Ed knows that my one sailing experience took place this summer, on Lake Mendota, where I learned nothing much, finding solace and comfort against the choppy waters, in huddling in the back corner and counting the seconds until we docked. Some of the longest hours of my life.
Ed’s a shrug-shoulders kind of guy. If friend wants to teach Nina how to ice sail, that’s life for you.
Not to worry. I am not a mere slip of a girl out there on the ice. I am equipped! Friend (call him Scott, for the heck of it) makes me wear helmet and life vest and tough-guy gloves.
Why the life vest?
Oh, it will make you feel more secure. The ice is actually still about 6 inches thick. Don’t mind the cracks. Not much can happen there…
Man, this thing is speeding! Wait, did I pay attention enough? How do you STOP it? Turn to the wind. Look at the little thread, it shows you the direction of the wind. Okay, it’s from there. What the hell does that mean? Let me just turn this thing around and hope the wind dies…
Addictive! This sport is absolutely cooler than cool. True, it was a perfect day for it.
Afterward, while others sail, I borrow a pair of skates and go visit a fishing party in the middle of the lake. They have their Weber grill out on the ice and are waiting for the fish to bite. So far, it looks like dinner is going to be beer and chips.
Skating back, I see the cracks, I feel the soft patches of ice, melting under the strong sun.
At dinner, relaxed, drinking wine now, waiting for the steaks to grill outside, I notice the jump rope on the table.
You’re exercising with that?
No, Scott answers. I always take it with me. In case I go under. See the nails? I can use the handles to crawl out onto the ice.

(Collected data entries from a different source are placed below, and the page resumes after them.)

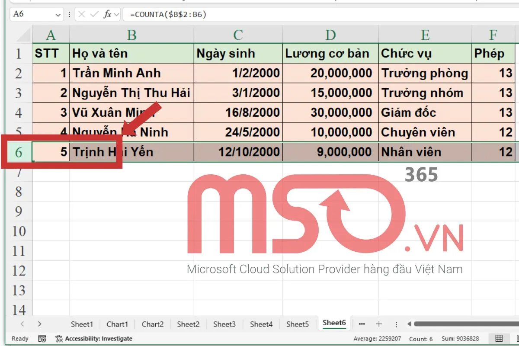Expand the formula bar with its chevron
Image resolution: width=519 pixels, height=346 pixels.
(117, 14)
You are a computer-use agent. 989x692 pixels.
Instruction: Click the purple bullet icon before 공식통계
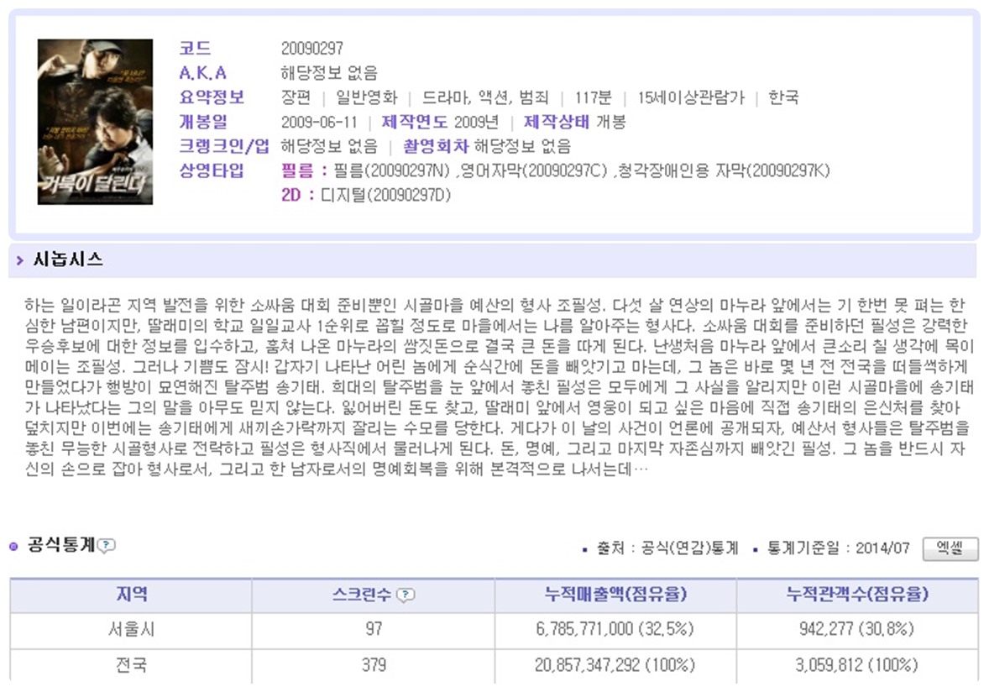(14, 547)
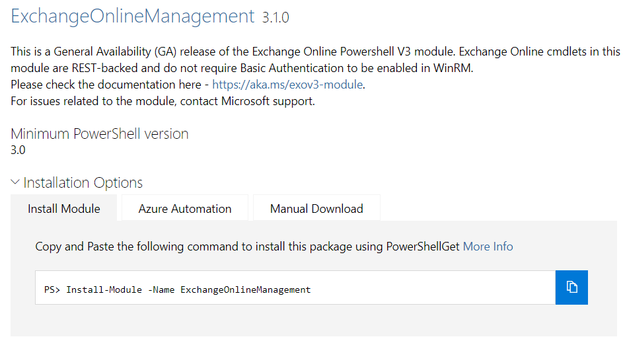Click the Installation Options heading text

[83, 183]
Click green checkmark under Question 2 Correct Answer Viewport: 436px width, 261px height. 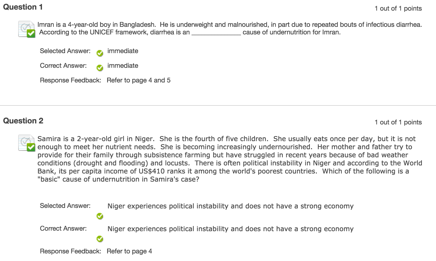pyautogui.click(x=100, y=239)
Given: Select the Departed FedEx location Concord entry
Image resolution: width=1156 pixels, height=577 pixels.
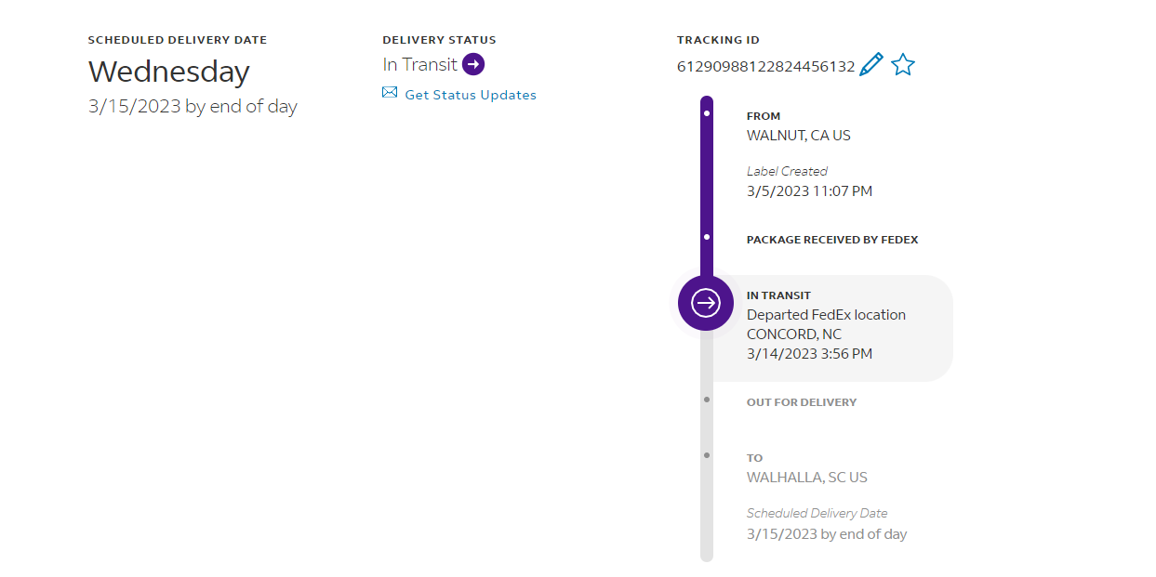Looking at the screenshot, I should pos(826,324).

Thanks for sharing. Glad I knew nothing of this while speeding on thinning ice.
Don’t worry. I work the volunteer rescue patrol. We would have found you within five minutes.
I think how slow time passes when you are underwater in Wisconsin in January for a whole five minutes.
[I have to end with a note of absolute truth: this afternoon was awesome. Get Scott to teach you ice sailing. What, you don't know Scott? Watch for the auction on behalf of the Jefferson County Humane Society. You can bid on ice sailing on his little boat. No question, it's a total high.]